_Task_.
From the entries below, copy every line holding the word "Switch".

....................

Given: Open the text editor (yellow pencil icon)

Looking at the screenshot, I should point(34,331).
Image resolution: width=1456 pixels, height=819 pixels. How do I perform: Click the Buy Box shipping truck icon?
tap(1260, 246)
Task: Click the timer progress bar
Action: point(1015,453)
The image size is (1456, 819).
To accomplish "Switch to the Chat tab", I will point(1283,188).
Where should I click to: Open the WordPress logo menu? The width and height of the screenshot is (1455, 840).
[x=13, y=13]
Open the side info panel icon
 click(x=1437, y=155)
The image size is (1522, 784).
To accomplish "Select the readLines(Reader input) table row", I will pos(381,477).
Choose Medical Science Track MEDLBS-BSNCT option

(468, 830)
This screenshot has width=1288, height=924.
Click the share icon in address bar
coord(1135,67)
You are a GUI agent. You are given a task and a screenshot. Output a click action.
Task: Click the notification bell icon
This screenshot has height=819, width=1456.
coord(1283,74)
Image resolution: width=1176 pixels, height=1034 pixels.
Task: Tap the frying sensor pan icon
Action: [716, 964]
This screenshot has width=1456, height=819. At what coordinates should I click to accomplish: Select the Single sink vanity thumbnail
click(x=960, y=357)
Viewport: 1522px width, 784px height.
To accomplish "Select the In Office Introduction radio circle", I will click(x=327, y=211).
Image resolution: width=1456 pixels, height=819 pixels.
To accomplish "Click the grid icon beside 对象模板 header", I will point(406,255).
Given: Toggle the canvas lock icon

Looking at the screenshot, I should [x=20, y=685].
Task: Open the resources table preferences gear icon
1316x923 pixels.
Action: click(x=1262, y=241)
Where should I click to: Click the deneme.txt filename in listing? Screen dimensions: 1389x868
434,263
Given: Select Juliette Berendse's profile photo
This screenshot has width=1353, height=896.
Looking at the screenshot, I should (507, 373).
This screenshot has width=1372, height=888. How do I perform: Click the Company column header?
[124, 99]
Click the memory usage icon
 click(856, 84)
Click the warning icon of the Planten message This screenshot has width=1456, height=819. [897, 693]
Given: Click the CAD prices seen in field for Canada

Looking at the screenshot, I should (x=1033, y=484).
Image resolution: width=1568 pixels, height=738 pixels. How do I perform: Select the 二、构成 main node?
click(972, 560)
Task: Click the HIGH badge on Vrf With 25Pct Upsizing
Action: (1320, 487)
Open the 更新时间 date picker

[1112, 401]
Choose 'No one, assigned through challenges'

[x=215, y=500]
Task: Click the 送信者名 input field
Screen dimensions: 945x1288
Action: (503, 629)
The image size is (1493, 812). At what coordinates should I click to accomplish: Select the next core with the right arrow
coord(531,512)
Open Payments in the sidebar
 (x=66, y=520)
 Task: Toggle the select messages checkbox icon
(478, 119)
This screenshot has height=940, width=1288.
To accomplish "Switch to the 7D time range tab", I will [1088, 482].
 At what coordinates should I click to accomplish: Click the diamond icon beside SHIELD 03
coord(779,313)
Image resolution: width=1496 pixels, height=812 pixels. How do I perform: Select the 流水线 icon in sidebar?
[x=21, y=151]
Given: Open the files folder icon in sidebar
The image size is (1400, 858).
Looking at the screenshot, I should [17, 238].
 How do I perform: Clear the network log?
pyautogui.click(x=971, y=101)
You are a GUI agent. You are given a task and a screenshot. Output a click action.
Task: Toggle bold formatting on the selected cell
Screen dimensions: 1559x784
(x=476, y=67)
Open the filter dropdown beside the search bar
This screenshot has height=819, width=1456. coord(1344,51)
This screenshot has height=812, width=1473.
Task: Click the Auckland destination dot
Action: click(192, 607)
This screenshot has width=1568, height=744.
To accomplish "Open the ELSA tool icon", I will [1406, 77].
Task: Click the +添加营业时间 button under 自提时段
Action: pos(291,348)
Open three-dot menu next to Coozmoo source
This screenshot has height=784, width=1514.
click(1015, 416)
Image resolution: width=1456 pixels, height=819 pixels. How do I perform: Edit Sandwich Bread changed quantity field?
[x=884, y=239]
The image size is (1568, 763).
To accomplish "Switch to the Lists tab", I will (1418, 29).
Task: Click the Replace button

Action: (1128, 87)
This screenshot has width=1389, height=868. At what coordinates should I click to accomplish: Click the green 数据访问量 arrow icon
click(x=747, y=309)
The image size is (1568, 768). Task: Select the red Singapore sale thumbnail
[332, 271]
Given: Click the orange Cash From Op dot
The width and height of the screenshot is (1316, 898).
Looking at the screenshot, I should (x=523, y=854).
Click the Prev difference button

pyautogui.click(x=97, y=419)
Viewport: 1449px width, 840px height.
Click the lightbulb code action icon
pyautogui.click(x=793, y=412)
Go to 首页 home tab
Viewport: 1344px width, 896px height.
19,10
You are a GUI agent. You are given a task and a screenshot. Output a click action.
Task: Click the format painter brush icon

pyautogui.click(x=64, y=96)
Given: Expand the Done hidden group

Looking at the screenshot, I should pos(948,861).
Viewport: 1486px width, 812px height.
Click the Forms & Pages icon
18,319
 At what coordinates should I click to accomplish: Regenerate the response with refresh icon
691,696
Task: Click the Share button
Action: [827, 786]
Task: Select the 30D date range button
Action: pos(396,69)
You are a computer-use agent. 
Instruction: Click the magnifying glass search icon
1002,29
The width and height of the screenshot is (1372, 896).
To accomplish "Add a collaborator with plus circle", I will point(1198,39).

....................

_Answer area_.
To accomplish "Switch to the Chat tab", I will point(1283,188).
To accomplish "Switch to the 7D time range tab", I will [1088, 482].
To accomplish "Switch to the Lists tab", I will (1418, 29).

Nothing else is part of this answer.